The truth is our way of eating and growing what we eat rests on a razor thin margin. And the disrespect shown to our agricultural roots and history is born of the same hubris of the G7 leaders casually condemning the lifestyles of millions of people to the dustbin of history when those poor people have the only PROVEN agricultural system on the planet. It's all backwards. If you're counting on the meals of the rest of your life from the current system, I hope your older than I am and not thinking about being around in twenty years or so. This 'thing' we live with that we call our food system is not robust and not capable of handling a one-two punch from nature – and, as we see by the headlines, nature has plenty of one-two punches to give.

The Great Valley in California is salting up and doesn't have enough water to continue its current production for much longer. The soils of the mid-West are in trouble as noted above. The amounts of pesticides we put on our crops (and their increasing toxicity) will have to come to an end sooner rather than later.  Petroleum, upon which the whole thing is built, is becoming prohibitively expensive.  And then there is Global Climate Change which makes growing ANYTHING a much dicier proposition, no matter what the Senator with a snowball says or what  you believe.  You don't have to believe in gravity, but you'll still only fall DOWN.

It doesn't take even a fool more than a precursory evaluation to realize that the Ethiopian Famine in the late 1900's was caused by this very kind of meddling in the first place. If we had left the Ethiopians alone to begin with and not insisted they plant our more 'modern' wheat and other grains that required more water, ditching their more drought resistant local varieties, the drought, though bad, would not have been the wretched experience it became

Now the G7 has the rest of Africa in its sights for the same exact kind of consolidating destruction that will profit the G7 and leave Africans at the mercy of so-called aid, which is nothing more than MORE of the meddling that precipitated the famine in the first place! We, the people of the G7, are accomplices in this disaster.
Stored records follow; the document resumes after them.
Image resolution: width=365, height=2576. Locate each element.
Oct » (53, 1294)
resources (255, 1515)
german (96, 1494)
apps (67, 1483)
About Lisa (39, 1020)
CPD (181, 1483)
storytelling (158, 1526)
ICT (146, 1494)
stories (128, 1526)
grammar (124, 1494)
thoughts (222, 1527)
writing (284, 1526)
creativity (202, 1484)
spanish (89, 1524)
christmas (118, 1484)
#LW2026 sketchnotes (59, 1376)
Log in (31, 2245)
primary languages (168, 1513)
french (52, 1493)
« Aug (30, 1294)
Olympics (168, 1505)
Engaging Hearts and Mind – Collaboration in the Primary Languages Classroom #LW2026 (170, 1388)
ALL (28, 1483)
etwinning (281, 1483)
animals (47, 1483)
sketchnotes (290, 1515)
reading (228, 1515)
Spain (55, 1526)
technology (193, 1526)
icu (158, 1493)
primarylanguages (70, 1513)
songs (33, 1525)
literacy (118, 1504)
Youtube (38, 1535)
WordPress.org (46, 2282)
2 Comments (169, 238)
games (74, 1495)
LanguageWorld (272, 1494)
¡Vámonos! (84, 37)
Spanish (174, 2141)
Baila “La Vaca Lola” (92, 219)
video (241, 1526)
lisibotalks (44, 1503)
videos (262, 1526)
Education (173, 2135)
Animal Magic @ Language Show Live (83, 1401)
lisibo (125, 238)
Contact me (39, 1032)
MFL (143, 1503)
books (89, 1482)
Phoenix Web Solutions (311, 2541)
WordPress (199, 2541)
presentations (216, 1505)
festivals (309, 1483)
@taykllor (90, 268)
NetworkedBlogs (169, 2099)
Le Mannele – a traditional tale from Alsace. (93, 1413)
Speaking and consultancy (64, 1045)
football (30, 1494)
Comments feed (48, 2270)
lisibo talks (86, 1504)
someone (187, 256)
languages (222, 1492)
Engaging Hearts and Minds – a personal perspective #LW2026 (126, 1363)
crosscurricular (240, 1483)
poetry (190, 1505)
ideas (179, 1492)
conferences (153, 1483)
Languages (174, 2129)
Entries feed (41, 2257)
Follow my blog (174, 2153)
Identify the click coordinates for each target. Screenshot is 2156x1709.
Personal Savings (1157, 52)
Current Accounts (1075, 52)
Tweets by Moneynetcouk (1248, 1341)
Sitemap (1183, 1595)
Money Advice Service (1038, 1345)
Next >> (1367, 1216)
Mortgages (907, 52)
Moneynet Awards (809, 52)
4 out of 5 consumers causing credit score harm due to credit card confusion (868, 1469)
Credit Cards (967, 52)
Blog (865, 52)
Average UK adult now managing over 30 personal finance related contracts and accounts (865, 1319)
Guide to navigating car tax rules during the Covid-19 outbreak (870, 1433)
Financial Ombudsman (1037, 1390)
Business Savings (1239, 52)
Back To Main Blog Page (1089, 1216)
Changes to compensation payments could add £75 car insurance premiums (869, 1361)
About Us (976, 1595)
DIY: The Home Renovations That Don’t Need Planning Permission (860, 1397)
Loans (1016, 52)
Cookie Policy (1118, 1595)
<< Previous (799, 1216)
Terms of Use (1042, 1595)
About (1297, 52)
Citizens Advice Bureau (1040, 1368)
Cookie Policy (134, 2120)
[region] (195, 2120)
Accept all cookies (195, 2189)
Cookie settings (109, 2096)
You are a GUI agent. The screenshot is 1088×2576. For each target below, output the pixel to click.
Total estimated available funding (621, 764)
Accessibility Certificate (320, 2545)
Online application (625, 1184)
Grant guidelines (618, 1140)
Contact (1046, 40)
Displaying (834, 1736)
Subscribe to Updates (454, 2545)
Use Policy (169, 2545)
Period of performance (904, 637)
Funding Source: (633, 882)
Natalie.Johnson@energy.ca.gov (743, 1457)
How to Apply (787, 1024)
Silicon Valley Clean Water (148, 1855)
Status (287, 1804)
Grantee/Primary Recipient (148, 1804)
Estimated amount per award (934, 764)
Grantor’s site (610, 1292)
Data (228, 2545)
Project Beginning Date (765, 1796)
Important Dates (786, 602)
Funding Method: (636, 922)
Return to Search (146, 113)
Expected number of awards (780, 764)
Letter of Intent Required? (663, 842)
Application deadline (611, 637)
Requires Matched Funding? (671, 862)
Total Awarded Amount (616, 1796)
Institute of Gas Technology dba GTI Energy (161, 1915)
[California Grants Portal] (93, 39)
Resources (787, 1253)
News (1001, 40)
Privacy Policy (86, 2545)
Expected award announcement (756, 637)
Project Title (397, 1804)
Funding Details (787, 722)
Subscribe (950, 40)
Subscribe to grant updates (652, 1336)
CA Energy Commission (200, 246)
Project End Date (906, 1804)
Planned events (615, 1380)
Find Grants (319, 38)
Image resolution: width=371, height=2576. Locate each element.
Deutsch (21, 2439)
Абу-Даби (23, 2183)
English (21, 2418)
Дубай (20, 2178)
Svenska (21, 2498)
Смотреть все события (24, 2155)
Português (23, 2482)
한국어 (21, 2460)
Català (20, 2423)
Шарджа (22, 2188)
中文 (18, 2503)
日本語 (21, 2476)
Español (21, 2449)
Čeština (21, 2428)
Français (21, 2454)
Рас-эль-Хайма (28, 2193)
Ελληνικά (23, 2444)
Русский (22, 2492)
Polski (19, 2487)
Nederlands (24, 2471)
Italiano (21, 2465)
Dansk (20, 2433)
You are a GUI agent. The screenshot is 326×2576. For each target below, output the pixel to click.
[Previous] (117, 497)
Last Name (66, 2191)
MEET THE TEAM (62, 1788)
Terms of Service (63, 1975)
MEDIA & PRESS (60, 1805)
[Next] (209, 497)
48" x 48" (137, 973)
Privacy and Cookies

The only way to true plenitude is local control of local seeds, local soil and local water. This power grab from the G7 is all of that backwards. It's an outrage and a death sentence for too many people who do not get a vote about their fate.

We, social movements, grassroots organizations and civil society organizations engaged in the defense of food sovereignty and the right to food in Africa, met at the World Social Forum in Tunis in March 2015 to unite those opposing the G8 'New Alliance for Food Security and Nutrition'.
Social movements and organizations from Africa shared their experiences and analysis about the impacts of the New Alliance in their countries and participants from all over the world agreed to support their struggles against this threat to food sovereignty and agro-ecology.
As such, we joined the Global Convergence of Land and Water Struggles and adopted its Declaration. This statement reflects our discussions and our demands to governments engaged in the New Alliance and expresses support for the call on the G7 Presidency made by the Alliance for Food Sovereignty in Africa.